Lui si volta, mi guarda, ma non guarda me, guarda qualcos’altro, per interminabili secondi.

«Io non sono nessuno» risponde.
«Chi sei?» gli chiedo di nuovo meccanicamente. Il tempo si è fermato.
«Io non sono nessuno» risponde di nuovo.

L’uomo si volta, raccoglie qualcosa dal bidone della spazzatura. Mi spedisce un ultimo sguardo, rimarcando la sua risposta. Non era nessuno 
(o non voleva essere nessuno?)
Come un soffio, sparisce nel buio del vicolo.

Poco dopo, ritorno a casa, mi metto a letto e vengo preso da un sonno pesante e senza sogni.


Lui torna ogni sera. Ma per qualche motivo ho timore, non voglio scendere. Vedo che si comporta come se nulla fosse successo. Continua a rovistare di qua e di là, disinteressato del nostro incontro e dell’inverno che sopraggiunge e nasconde gli ultimi strascichi d’autunno. Accendo il camino e torno alla finestra per osservarlo, ma l’uomo è già sparito, vorrei proprio sapere dove vive. Sovrappensiero, mi accomodo in poltrona e leggo un libro, Le notti bianche di Dostoevsky.

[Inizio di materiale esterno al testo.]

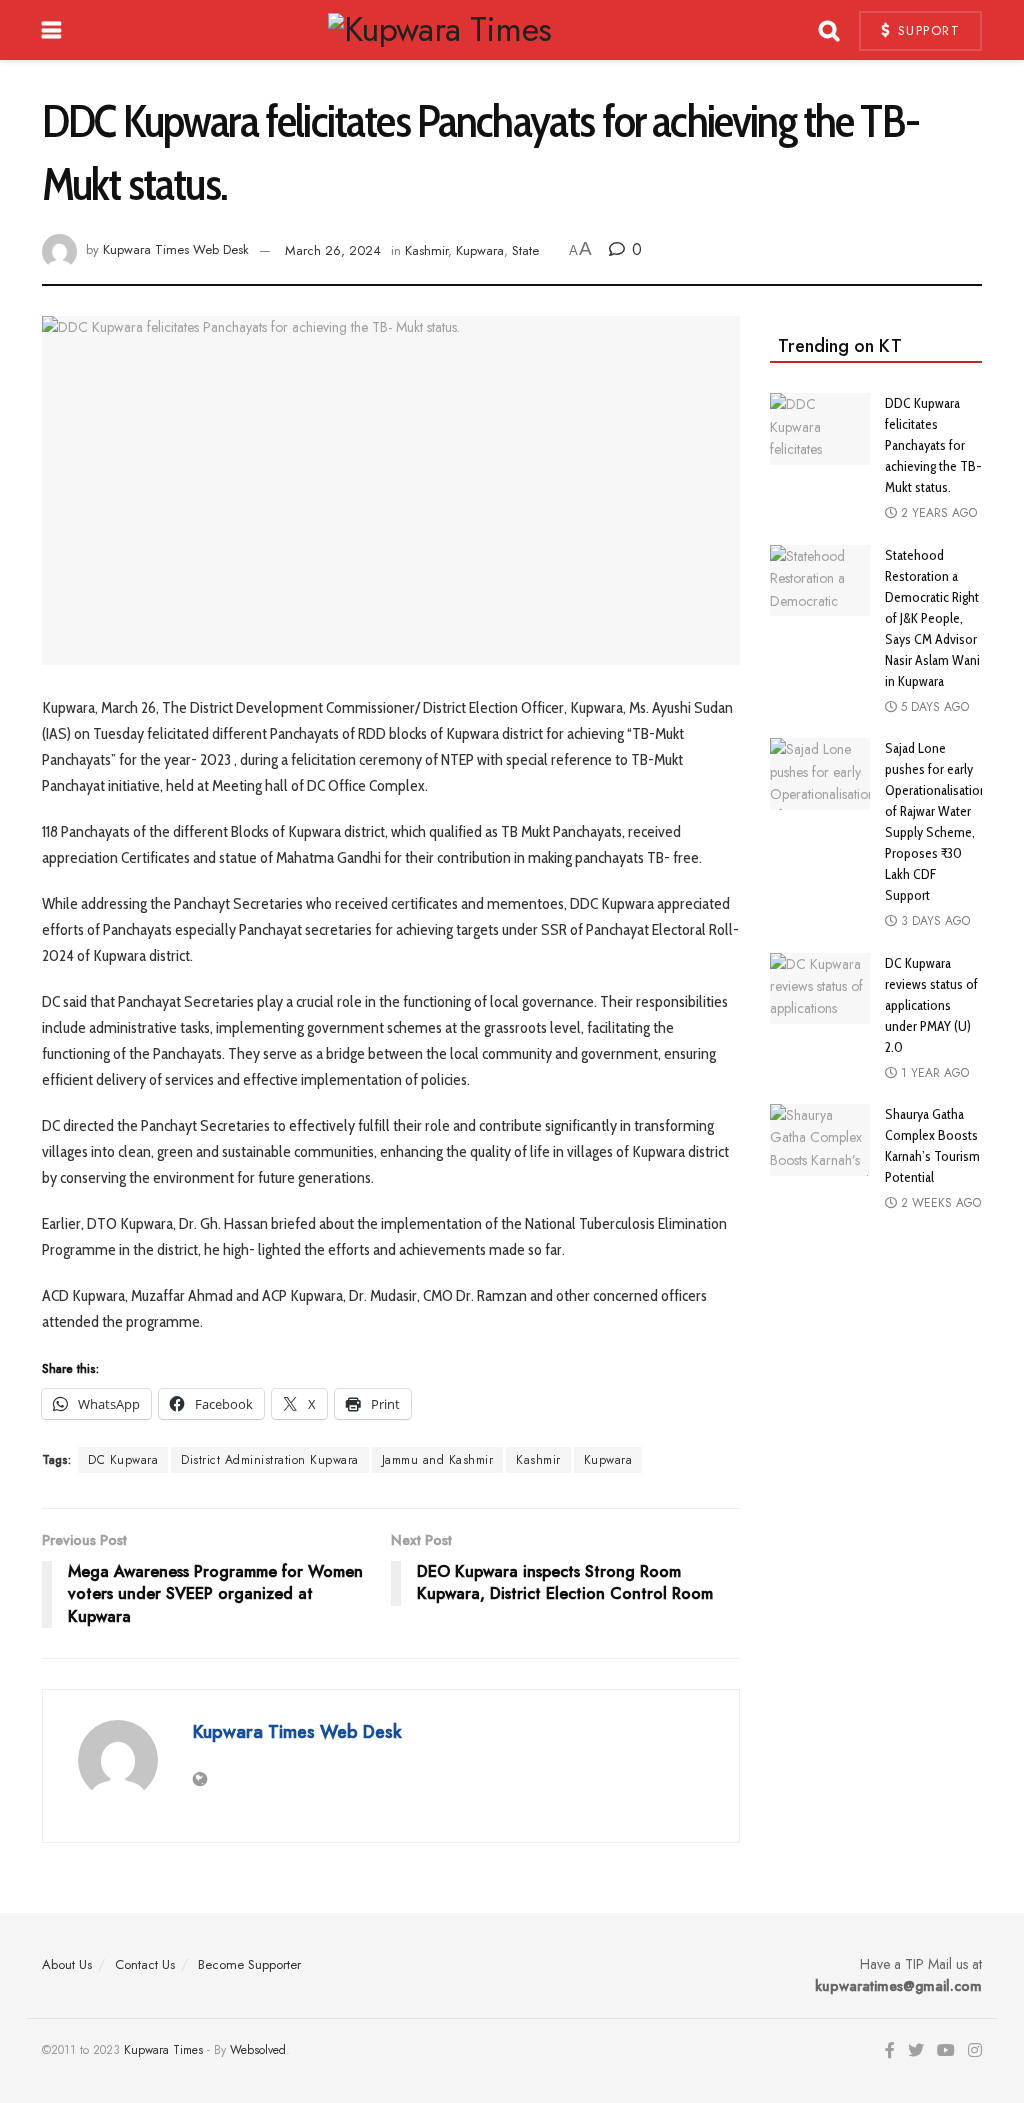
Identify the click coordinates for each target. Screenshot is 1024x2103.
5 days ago (933, 707)
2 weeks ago (939, 1203)
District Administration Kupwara (270, 1460)
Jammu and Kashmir (438, 1460)
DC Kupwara (123, 1460)
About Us (67, 1964)
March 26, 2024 (333, 250)
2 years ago (937, 513)
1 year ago (933, 1073)
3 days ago (933, 921)
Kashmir (426, 250)
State (525, 250)
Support (926, 30)
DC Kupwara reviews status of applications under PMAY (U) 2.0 (931, 1005)
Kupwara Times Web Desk (176, 250)
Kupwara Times (163, 2050)
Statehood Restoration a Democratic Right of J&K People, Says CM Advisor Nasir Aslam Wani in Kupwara (932, 618)
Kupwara (480, 250)
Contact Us (145, 1964)
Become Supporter (249, 1964)
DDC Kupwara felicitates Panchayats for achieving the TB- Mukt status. (933, 445)
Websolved (258, 2050)
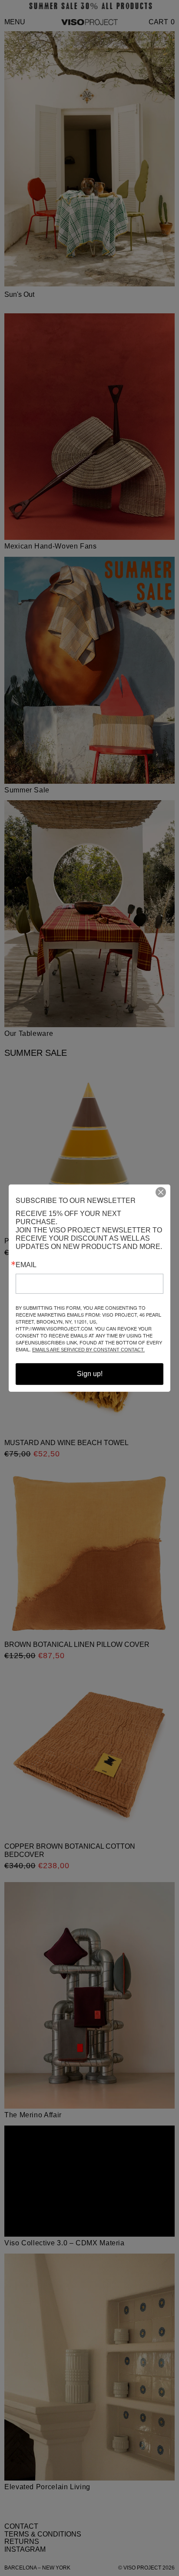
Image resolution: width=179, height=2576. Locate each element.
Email (26, 1265)
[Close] (164, 1192)
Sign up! (90, 1373)
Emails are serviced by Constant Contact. (88, 1349)
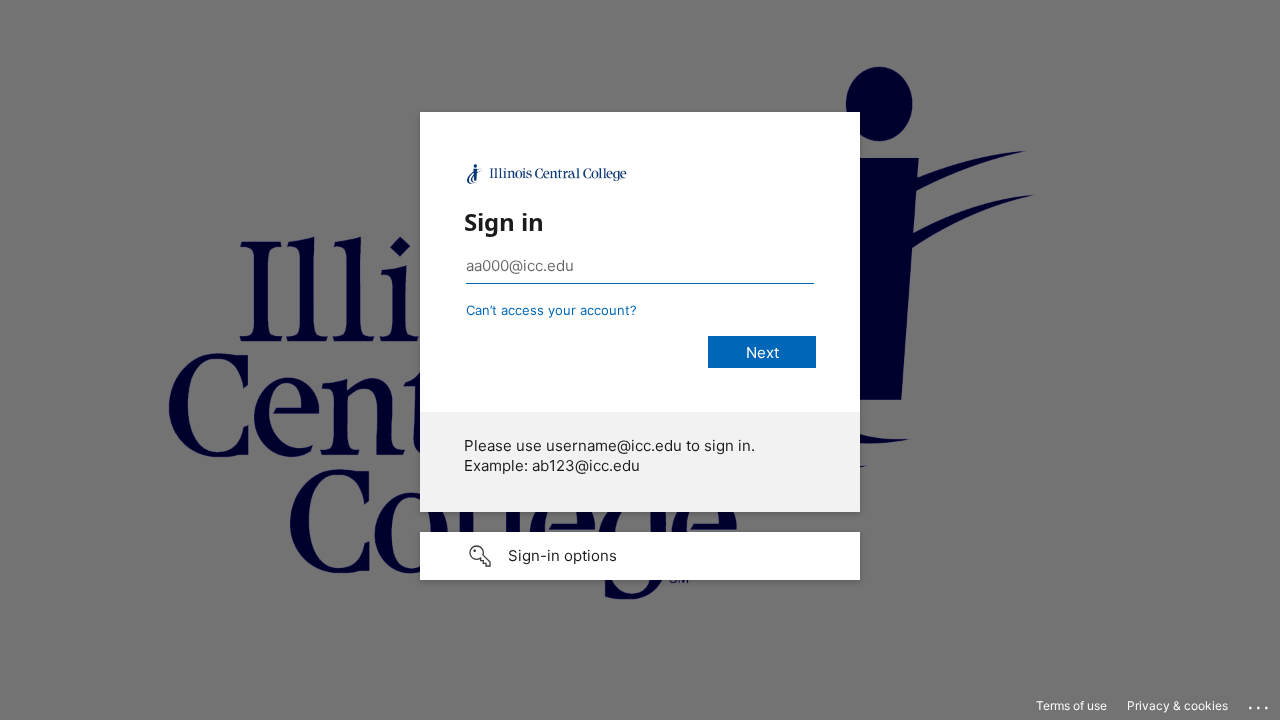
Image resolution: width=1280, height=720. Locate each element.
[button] (640, 556)
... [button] (1260, 703)
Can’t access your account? (551, 310)
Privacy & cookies (1177, 705)
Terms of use (1071, 705)
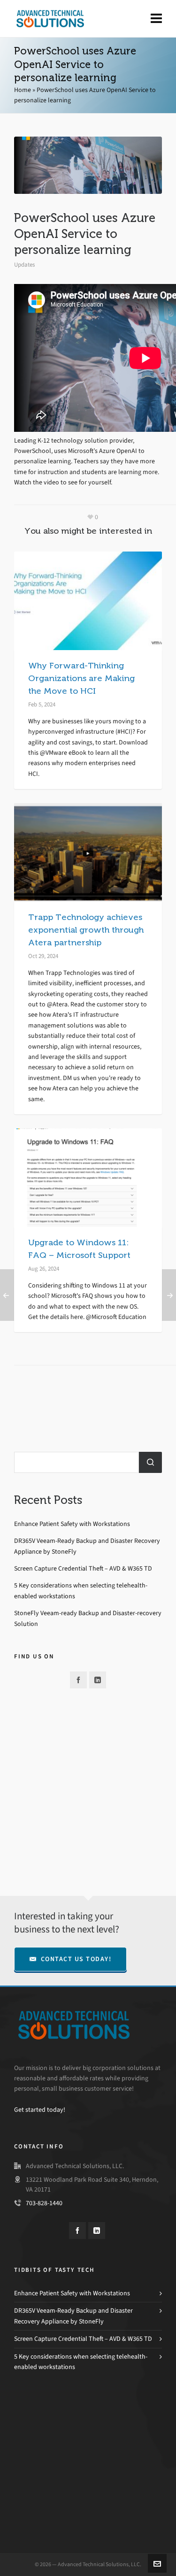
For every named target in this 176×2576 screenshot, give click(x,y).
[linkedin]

Sto iniziando a inquietarmi. Devo parlare con quell’uomo, quantomeno per chiedergli se ha bisogno di aiuto, di vestiti o cibo. Mi vesto pesante e scendo. Il sole è tramontato da un po’ e il vicolo ha un aspetto tetro e buio. La neve bianca aveva velato i tetti e le strade, qualche luce era accesa, e un’atmosfera spettrale è scesa su di noi.
«Chi sei?» gli chiedo.
Lui si volta, mi guarda di nuovo, senza però vedermi, come se guardasse qualcos’altro.
Il tempo si è fermato ancora. Sembra che perfino la neve, che poco prima scendeva leggera e con eleganza, si sia fermata ad attendere la sua risposta.

«Io non sono nessuno» risponde.

Io rimango immobile, sono speranzoso che lui mi parli, ed effettivamente è quello che voglio. Ma in un attimo se n’è già andato. E mi ritrovo solo in mezzo alla strada, mentre la neve scende copiosa, e le poche luci accese lanciano ombre inquietanti

 (e mi chiedo se anche lui non fosse solo una folata di neve portata dal vento).